Requirements.
Write out every line of the entries below as a JSON list of strings, one string per line, leaving out blank lines.

-- begin Exercise data --

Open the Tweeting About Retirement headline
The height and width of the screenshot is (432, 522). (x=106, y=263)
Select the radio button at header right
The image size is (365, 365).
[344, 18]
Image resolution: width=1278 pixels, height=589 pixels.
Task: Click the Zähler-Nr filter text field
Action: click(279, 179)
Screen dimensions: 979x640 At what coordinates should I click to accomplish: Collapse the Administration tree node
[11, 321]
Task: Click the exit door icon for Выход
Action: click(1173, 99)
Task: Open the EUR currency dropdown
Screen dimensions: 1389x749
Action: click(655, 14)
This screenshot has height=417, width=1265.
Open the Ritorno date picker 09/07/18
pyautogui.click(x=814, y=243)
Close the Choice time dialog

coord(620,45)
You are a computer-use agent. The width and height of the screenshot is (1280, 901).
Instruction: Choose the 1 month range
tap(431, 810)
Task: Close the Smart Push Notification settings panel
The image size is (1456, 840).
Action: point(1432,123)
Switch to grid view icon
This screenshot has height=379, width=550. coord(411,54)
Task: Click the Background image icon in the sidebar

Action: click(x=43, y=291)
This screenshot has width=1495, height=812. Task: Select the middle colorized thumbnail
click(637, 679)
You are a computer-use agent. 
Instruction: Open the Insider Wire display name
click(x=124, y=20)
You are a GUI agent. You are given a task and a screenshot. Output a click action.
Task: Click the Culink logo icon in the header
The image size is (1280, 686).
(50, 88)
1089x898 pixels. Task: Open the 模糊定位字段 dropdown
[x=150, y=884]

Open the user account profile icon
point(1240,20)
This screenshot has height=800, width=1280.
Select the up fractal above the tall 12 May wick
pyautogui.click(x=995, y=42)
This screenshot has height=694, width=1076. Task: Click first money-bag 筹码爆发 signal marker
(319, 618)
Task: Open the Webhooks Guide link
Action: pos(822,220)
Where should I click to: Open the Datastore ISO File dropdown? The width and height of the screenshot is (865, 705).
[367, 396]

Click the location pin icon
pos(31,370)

-- end Exercise data --

Solution for this problem.
[
  "Open the Tweeting About Retirement headline",
  "The height and width of the screenshot is (432, 522). (x=106, y=263)",
  "Select the radio button at header right",
  "The image size is (365, 365).",
  "[344, 18]",
  "Image resolution: width=1278 pixels, height=589 pixels.",
  "Task: Click the Zähler-Nr filter text field",
  "Action: click(279, 179)",
  "Screen dimensions: 979x640 At what coordinates should I click to accomplish: Collapse the Administration tree node",
  "[11, 321]",
  "Task: Click the exit door icon for Выход",
  "Action: click(1173, 99)",
  "Task: Open the EUR currency dropdown",
  "Screen dimensions: 1389x749",
  "Action: click(655, 14)",
  "This screenshot has height=417, width=1265.",
  "Open the Ritorno date picker 09/07/18",
  "pyautogui.click(x=814, y=243)",
  "Close the Choice time dialog",
  "coord(620,45)",
  "You are a computer-use agent. The width and height of the screenshot is (1280, 901).",
  "Instruction: Choose the 1 month range",
  "tap(431, 810)",
  "Task: Close the Smart Push Notification settings panel",
  "The image size is (1456, 840).",
  "Action: point(1432,123)",
  "Switch to grid view icon",
  "This screenshot has height=379, width=550. coord(411,54)",
  "Task: Click the Background image icon in the sidebar",
  "Action: click(x=43, y=291)",
  "This screenshot has width=1495, height=812. Task: Select the middle colorized thumbnail",
  "click(637, 679)",
  "You are a computer-use agent. ",
  "Instruction: Open the Insider Wire display name",
  "click(x=124, y=20)",
  "You are a GUI agent. You are given a task and a screenshot. Output a click action.",
  "Task: Click the Culink logo icon in the header",
  "The image size is (1280, 686).",
  "(50, 88)",
  "1089x898 pixels. Task: Open the 模糊定位字段 dropdown",
  "[x=150, y=884]",
  "Open the user account profile icon",
  "point(1240,20)",
  "This screenshot has height=800, width=1280.",
  "Select the up fractal above the tall 12 May wick",
  "pyautogui.click(x=995, y=42)",
  "This screenshot has height=694, width=1076. Task: Click first money-bag 筹码爆发 signal marker",
  "(319, 618)",
  "Task: Open the Webhooks Guide link",
  "Action: pos(822,220)",
  "Where should I click to: Open the Datastore ISO File dropdown? The width and height of the screenshot is (865, 705).",
  "[367, 396]",
  "Click the location pin icon",
  "pos(31,370)"
]